Stored items

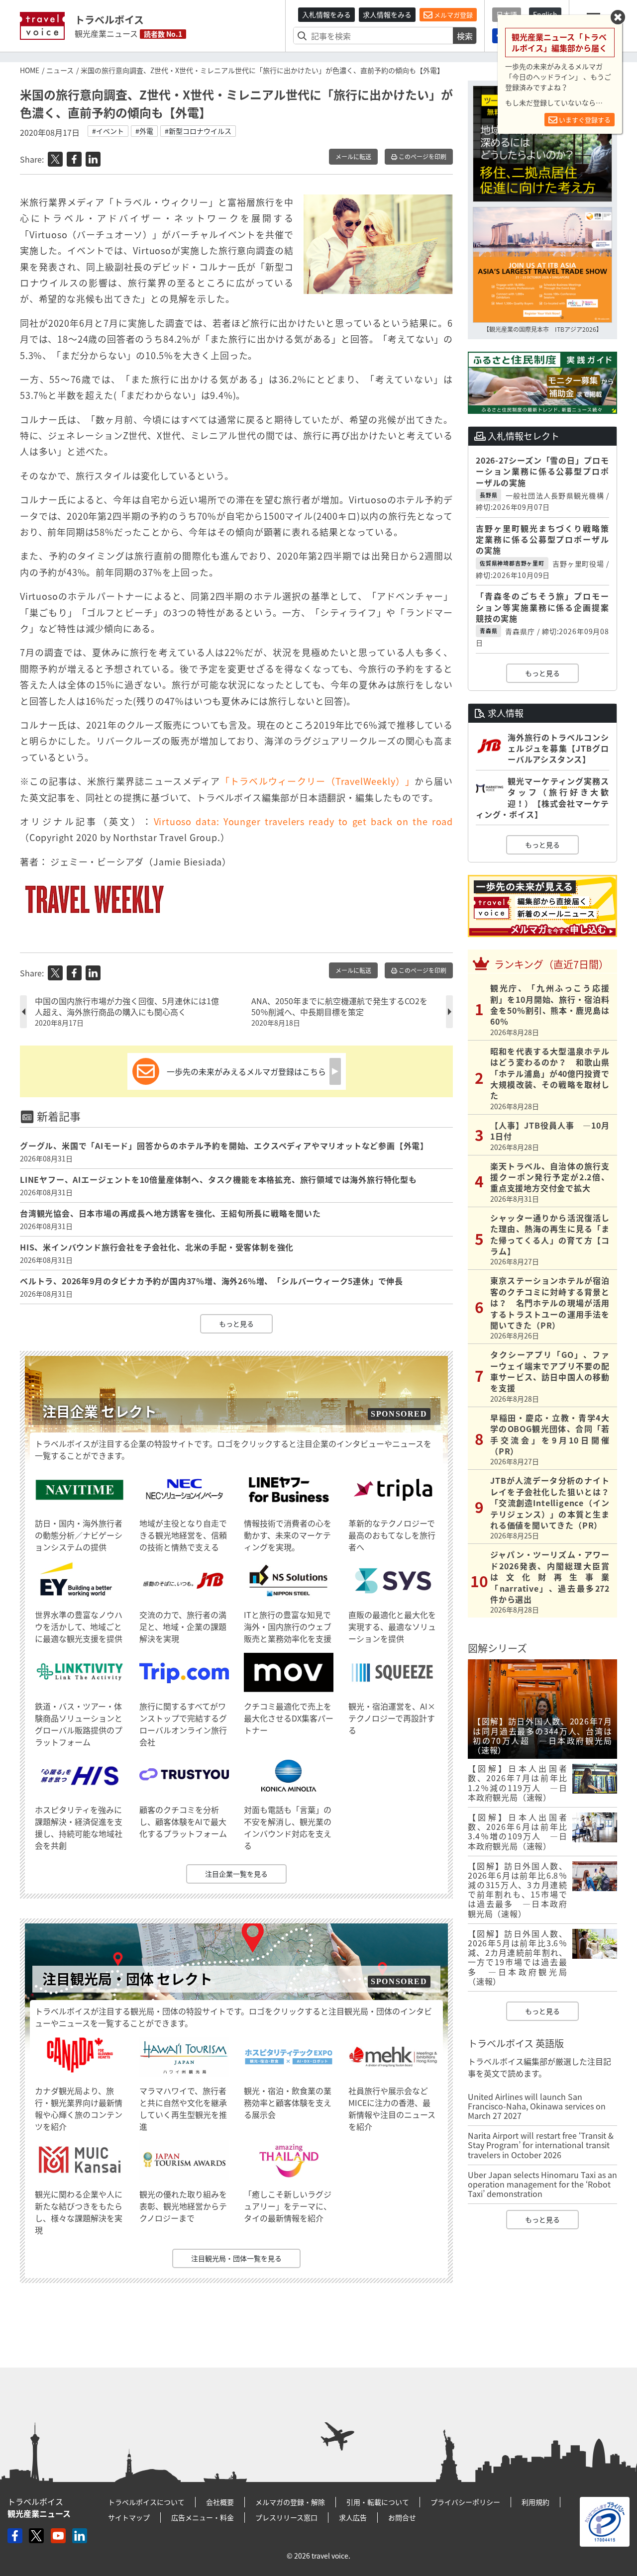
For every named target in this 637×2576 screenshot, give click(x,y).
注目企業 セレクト (99, 1411)
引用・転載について (377, 2502)
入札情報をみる (326, 14)
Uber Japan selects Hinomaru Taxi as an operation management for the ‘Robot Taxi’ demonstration (542, 2184)
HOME (29, 70)
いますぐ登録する (584, 119)
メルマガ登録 (452, 14)
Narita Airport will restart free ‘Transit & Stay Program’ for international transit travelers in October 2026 (541, 2144)
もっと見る (236, 1324)
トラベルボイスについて (146, 2502)
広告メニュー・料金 (202, 2517)
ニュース (60, 70)
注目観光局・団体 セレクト (127, 1979)
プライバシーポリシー (465, 2502)
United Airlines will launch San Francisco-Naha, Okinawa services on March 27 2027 (537, 2106)
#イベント (108, 131)
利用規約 (535, 2502)
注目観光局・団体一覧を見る (236, 2258)
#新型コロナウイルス (198, 131)
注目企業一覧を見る (236, 1874)
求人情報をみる (387, 14)
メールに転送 (353, 156)
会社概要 (220, 2502)
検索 (465, 36)
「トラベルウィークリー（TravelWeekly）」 (317, 781)
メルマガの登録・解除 (290, 2502)
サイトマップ (129, 2517)
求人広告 (353, 2517)
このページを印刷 (421, 156)
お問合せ (402, 2517)
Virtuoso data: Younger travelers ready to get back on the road (303, 821)
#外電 (144, 131)
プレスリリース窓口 (286, 2517)
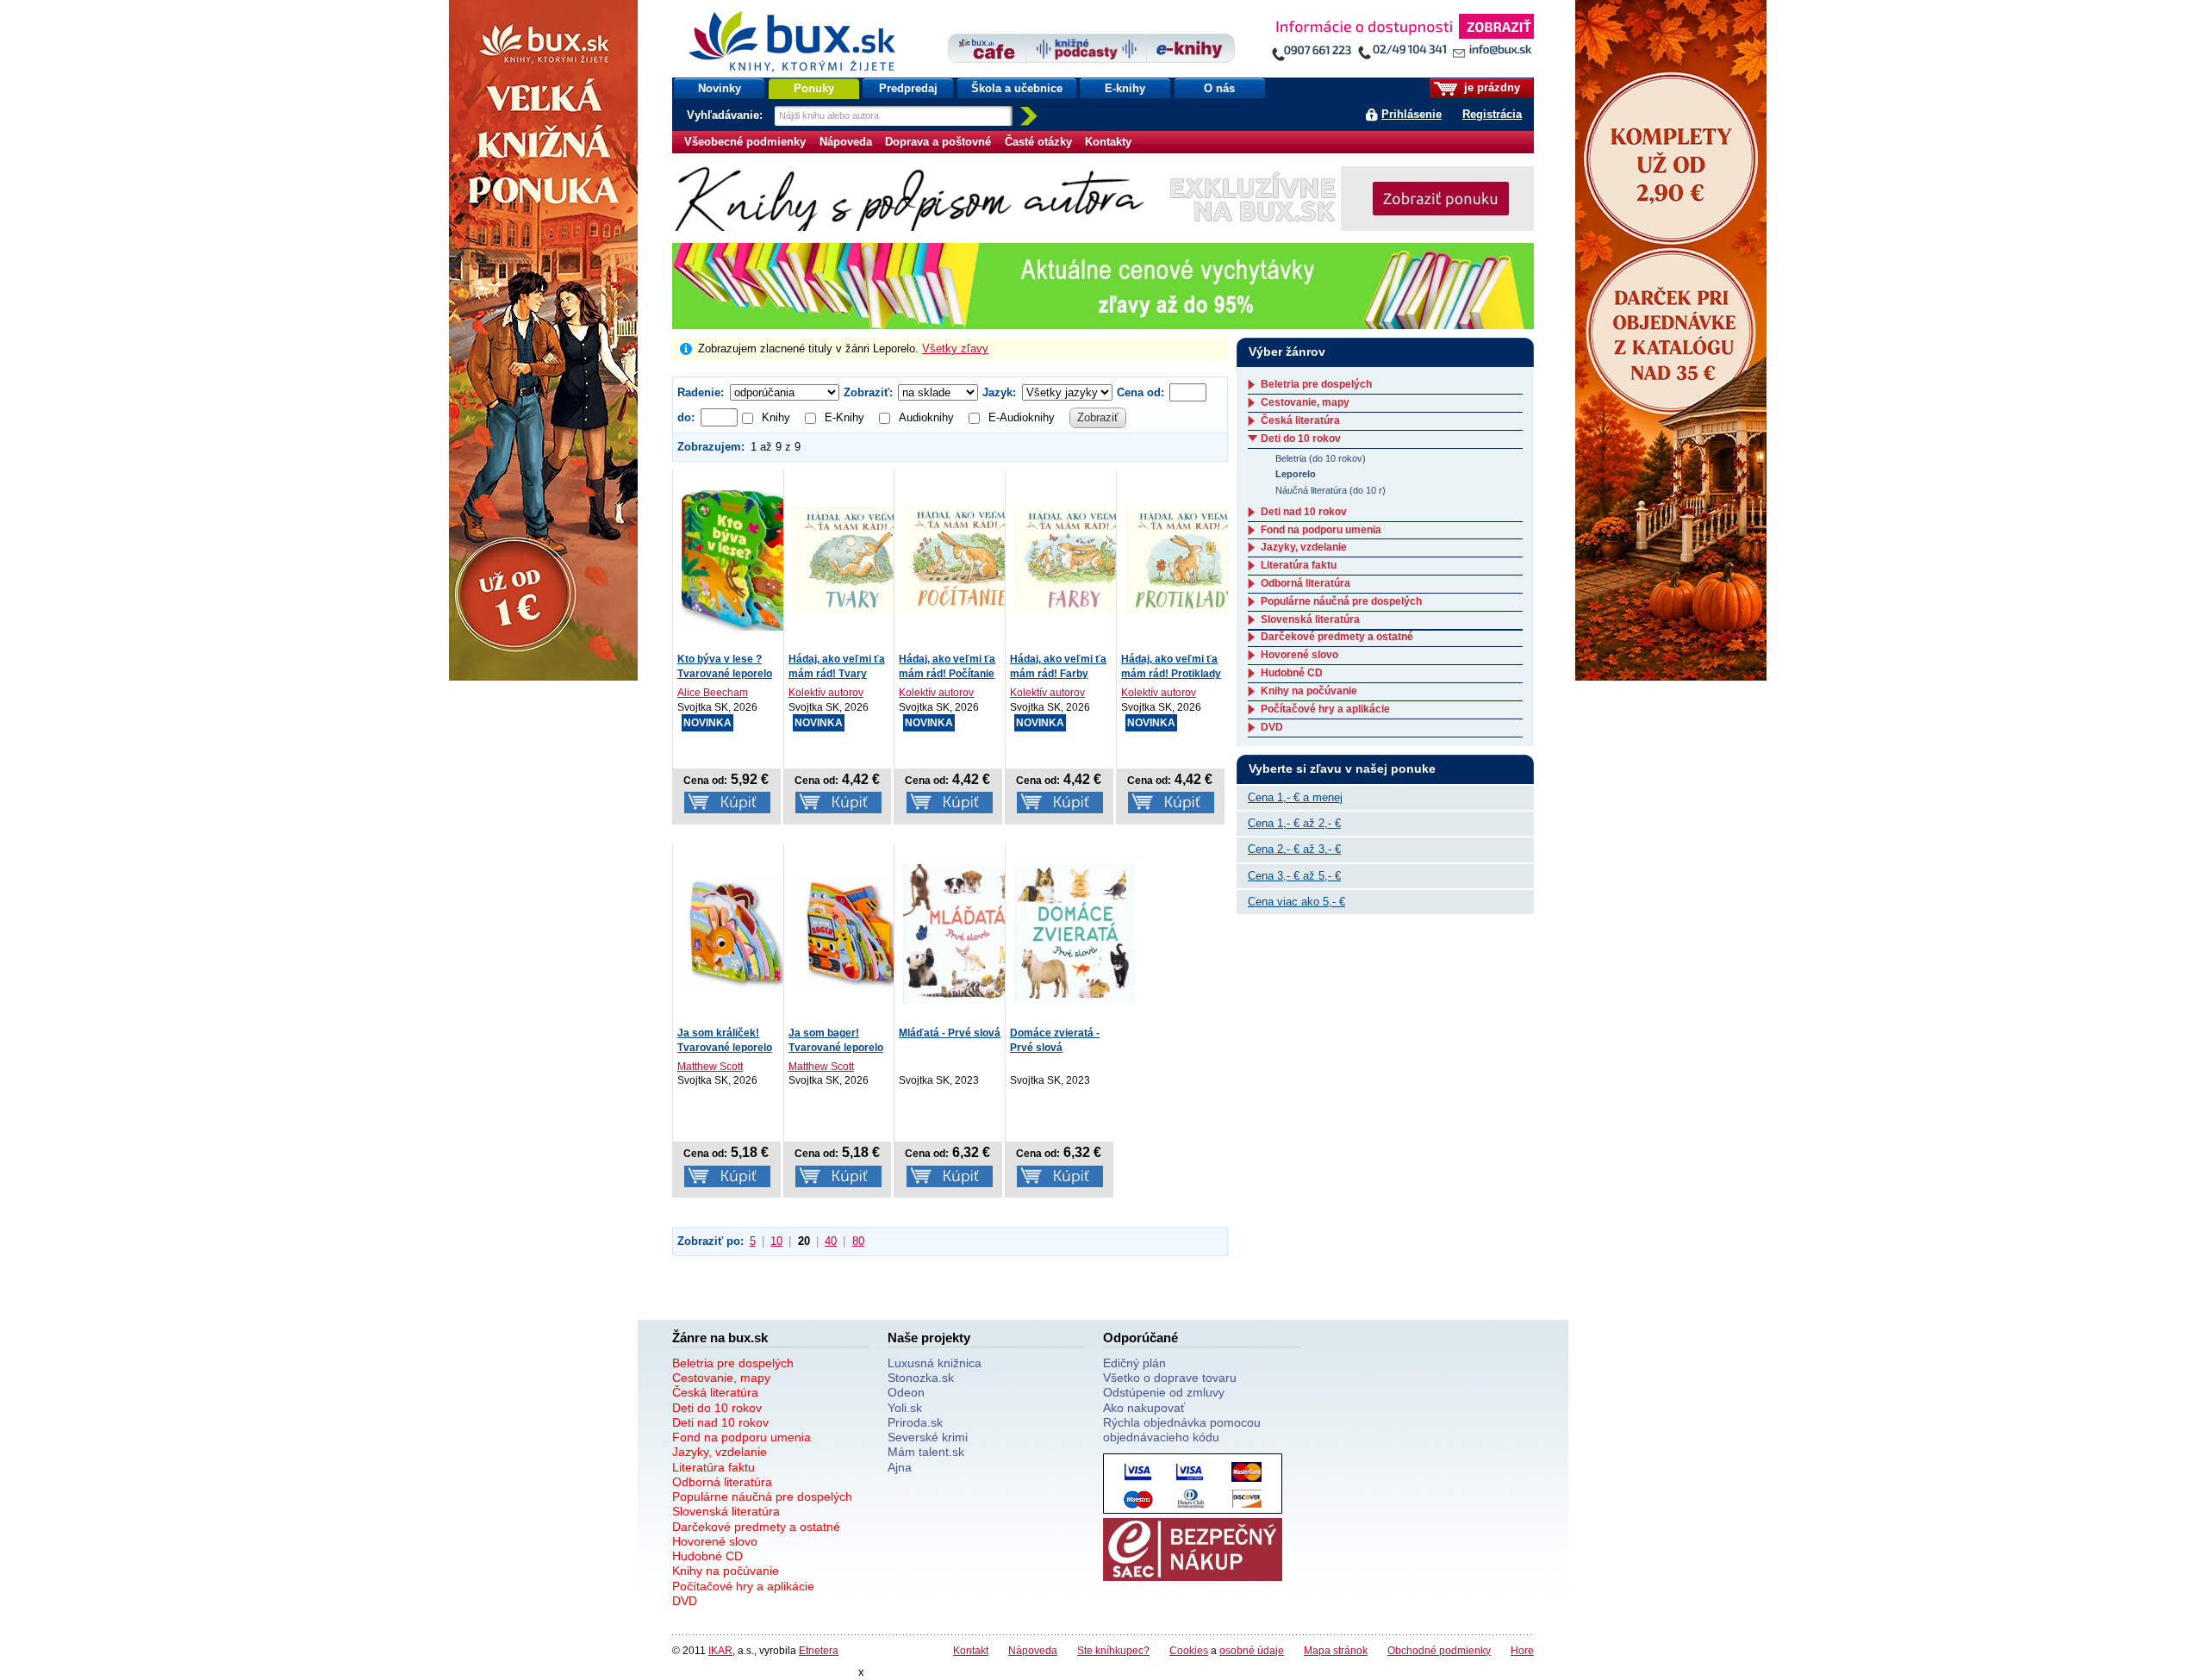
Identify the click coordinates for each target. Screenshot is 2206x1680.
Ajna (900, 1467)
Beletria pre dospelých (1316, 384)
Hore (1522, 1650)
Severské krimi (928, 1437)
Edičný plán (1134, 1363)
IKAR (720, 1650)
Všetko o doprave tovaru (1170, 1377)
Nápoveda (845, 141)
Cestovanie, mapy (1305, 402)
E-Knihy (844, 417)
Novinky (719, 88)
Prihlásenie (1411, 114)
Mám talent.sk (926, 1452)
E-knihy (1125, 88)
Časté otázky (1038, 141)
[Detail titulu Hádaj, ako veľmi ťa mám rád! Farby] (1075, 558)
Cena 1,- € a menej (1295, 797)
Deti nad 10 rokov (1304, 512)
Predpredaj (908, 88)
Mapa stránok (1336, 1650)
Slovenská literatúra (1310, 619)
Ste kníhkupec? (1113, 1650)
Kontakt (970, 1650)
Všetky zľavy (955, 348)
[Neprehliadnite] (1402, 41)
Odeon (906, 1392)
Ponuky (814, 88)
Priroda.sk (915, 1422)
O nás (1219, 88)
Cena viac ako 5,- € (1296, 901)
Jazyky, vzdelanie (1304, 547)
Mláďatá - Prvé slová (949, 1033)
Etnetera (818, 1650)
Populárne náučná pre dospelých (1341, 601)
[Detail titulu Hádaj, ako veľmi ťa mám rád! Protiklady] (1186, 558)
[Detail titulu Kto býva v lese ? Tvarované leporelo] (742, 558)
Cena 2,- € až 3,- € (1294, 849)
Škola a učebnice (1016, 88)
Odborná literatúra (1305, 583)
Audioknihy (926, 417)
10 (776, 1241)
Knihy (776, 417)
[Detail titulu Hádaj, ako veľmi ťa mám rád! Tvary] (853, 558)
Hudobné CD (1292, 673)
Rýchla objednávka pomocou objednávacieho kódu (1182, 1430)
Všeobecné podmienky (745, 141)
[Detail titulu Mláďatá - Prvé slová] (963, 932)
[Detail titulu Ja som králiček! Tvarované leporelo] (742, 932)
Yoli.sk (905, 1408)
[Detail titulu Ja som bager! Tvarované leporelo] (853, 932)
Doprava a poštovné (938, 141)
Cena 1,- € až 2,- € (1294, 823)
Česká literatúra (1300, 420)
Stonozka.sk (921, 1377)
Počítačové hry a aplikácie (1325, 709)
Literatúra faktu (1299, 565)
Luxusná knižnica (934, 1363)
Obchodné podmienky (1439, 1650)
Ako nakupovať (1144, 1408)
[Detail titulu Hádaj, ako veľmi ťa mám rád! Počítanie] (963, 558)
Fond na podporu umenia (1321, 530)
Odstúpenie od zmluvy (1164, 1392)
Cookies (1188, 1650)
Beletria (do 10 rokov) (1320, 458)
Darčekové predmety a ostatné (1337, 637)
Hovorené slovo (1299, 655)
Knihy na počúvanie (1309, 691)
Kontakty (1108, 141)
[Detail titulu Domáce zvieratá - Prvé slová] (1075, 932)
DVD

**What you need to do**: Check every line of the entries for "Hádaj" and report how many lines contain it, without any other words.

**Your solution**: 4